**YOUR OBJECTIVE:**
In the post on breast cancer screening, what share of women will get breast cancer?

##### EXCERPTED PASSAGE

October is breast cancer awareness month.
Breast cancer awareness seems to be everywhere. And yet confusion about screening for breast cancer is ubiquitous.
Should you get a mammogram? Should you examine your own breasts? And lately, should you even have an annual exam with your doctor?
I admit that I might be biased because I am a doctor, but to me, the last question is the most compelling reason to see your doctor once per year. “Recommendations” about what screening you should have, what medications are best (or worst), how much exercise you should get, what type of exercise you should get, what vegetables are good for you (or bad for you?!) and what supplements you should take (or should not take) are in the newspaper and online every day. But they seem to change every day. It seems that one day you are supposed to take calcium for your bones and the next day you are supposed to stop taking calcium because it damages your heart. Your doctor trained for many years to learn to evaluate new studies and to parse out which recommendations should apply to you. Your doctor must engage in continuing education each year to keep those skills sharp and to keep up with current recommendations as they apply to you. The best reason to see your doctor for an annual exam is to review what you, as a complete and complicated individual, should be doing to maximize your health and prevent disease.
Now, back to breast cancer awareness.
The evidence is strong that mammograms pick up breast cancer early, when it is most easily treated and survival rates are highest. Breast cancer deaths have been steadily decreasing, due both to early detection by mammograms and to better treatment options. My patients will often tell me that they are not worried about breast cancer because there “is none in my family”. It is very important to know that one in eight (12.5%) women will get breast cancer, just by virtue of having breasts. Having a family history can increase that risk, but even without a family history, the risk of developing breast cancer is significant. Experts all agree that mammograms save lives. Mammograms can pick up a cancer up to two years before it would be palpable by a physical exam. The real question is when should you start and how often should you get them?
The US Preventive Services Task Force (USPSTF) has released recommendations that have been extensively reported in the media. However, the understanding of these recommendations remains confused. Many people have interpreted the recommendations to mean that women under age 50 should not be getting mammograms and that is simply not the case. The USPSTF now recommends that a woman aged 40-49 should make an individual decision about whether the potential benefit of getting mammograms outweighs the potential harm of mammograms for her. How in the world can you do that without spending your life on your computer looking up statistics and studies? This would be a great time to talk to your doctor!
Until today, every medical association recommended starting mammograms at 40. The American College of Obstetricians and Gynecologists. The National Comprehensive Cancer Network. The National Cancer Institute. Either every year or every 1-2 years. Just today, while I was writing this blog, the American Cancer Society updated its recommendations. They now recommend starting mammograms at 45 instead of 40, continuing yearly until age 54 and then continuing every other year for as long as you are expected to live another 10 years. Fascinating if you can predict when you will die. Hard to decide if you cannot.
So, why the difference in recommendations? The USPSTF makes recommendations based on value to a population. How prevalent is the disease? How many screenings do you have to perform to find one cancer? And, most importantly, how much does it COST to do all those screenings to find that one cancer? These are valid and important questions, especially when we all know that health care resources are not unlimited. The USPSTF and the medical societies make the cut off for “worth” at different levels.

##########
##### RECORDS SUPPLIED

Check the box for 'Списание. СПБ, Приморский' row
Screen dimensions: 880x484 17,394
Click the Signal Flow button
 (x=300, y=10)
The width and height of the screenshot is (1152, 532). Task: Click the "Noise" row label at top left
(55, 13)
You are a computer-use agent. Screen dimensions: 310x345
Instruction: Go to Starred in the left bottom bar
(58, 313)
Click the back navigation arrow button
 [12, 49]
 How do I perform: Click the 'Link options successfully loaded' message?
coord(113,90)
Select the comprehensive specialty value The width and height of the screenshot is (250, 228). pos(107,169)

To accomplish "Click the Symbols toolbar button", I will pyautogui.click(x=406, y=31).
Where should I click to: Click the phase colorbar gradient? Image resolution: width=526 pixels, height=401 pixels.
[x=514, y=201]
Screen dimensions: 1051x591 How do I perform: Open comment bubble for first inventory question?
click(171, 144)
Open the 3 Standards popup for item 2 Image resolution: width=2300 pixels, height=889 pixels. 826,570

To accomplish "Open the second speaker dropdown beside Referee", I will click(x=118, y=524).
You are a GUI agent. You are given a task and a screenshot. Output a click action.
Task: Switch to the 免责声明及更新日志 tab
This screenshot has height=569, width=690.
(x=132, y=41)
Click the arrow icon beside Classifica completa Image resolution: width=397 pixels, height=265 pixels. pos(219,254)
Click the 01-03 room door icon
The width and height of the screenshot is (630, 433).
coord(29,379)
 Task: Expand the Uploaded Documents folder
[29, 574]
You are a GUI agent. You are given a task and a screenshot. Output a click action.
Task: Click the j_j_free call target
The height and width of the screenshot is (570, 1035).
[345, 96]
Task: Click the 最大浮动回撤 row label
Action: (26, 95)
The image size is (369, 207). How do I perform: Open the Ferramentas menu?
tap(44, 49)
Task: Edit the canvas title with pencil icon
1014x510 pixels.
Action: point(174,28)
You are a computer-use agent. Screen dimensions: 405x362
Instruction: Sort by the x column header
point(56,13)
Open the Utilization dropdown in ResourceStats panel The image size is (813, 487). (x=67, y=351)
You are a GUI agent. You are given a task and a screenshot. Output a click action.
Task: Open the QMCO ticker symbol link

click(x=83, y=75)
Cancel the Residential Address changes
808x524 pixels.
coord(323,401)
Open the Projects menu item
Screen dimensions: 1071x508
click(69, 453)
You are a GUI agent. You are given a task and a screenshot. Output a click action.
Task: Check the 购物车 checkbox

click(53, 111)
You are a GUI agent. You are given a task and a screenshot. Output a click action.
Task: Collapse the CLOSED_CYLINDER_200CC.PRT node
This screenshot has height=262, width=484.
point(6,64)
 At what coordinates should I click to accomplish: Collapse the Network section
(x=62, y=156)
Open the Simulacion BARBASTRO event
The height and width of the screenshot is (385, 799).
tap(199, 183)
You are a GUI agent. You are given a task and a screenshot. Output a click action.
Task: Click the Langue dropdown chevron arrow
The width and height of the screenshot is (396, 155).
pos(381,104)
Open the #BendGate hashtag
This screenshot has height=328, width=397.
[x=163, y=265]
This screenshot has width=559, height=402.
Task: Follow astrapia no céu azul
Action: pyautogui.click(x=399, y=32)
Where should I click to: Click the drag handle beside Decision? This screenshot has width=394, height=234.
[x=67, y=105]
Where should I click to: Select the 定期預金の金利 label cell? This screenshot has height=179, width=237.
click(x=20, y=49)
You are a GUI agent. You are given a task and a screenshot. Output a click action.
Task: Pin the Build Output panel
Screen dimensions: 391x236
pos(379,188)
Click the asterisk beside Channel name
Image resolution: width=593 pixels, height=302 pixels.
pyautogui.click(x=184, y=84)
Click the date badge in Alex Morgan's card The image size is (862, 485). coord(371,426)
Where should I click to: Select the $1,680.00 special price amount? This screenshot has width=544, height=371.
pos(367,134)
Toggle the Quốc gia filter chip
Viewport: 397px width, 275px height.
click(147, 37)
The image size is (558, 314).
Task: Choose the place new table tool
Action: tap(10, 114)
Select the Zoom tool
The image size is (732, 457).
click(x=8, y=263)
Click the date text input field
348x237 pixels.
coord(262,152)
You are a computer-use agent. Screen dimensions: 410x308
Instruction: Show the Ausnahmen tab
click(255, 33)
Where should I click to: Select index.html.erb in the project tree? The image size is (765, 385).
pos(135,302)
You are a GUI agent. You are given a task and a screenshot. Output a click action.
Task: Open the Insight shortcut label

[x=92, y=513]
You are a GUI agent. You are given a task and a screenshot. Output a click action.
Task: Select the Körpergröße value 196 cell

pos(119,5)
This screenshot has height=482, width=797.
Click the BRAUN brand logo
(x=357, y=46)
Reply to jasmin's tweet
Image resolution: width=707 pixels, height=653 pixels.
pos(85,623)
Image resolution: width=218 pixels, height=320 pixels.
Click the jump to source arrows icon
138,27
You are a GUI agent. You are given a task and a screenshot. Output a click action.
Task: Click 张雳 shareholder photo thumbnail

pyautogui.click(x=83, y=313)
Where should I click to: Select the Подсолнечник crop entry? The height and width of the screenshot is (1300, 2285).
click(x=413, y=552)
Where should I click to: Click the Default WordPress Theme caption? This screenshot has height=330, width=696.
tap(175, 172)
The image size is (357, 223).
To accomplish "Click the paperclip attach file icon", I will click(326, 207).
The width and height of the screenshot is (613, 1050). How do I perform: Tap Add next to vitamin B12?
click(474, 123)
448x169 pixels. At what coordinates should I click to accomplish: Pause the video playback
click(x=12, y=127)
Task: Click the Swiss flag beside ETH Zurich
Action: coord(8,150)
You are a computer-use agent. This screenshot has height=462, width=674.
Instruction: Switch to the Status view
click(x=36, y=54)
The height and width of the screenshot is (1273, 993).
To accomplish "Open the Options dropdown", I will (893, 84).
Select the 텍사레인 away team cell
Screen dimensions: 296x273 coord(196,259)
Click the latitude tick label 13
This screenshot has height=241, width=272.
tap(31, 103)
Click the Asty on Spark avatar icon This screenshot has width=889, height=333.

##########

**ANSWER BOX:**
One in eight women (12.5%).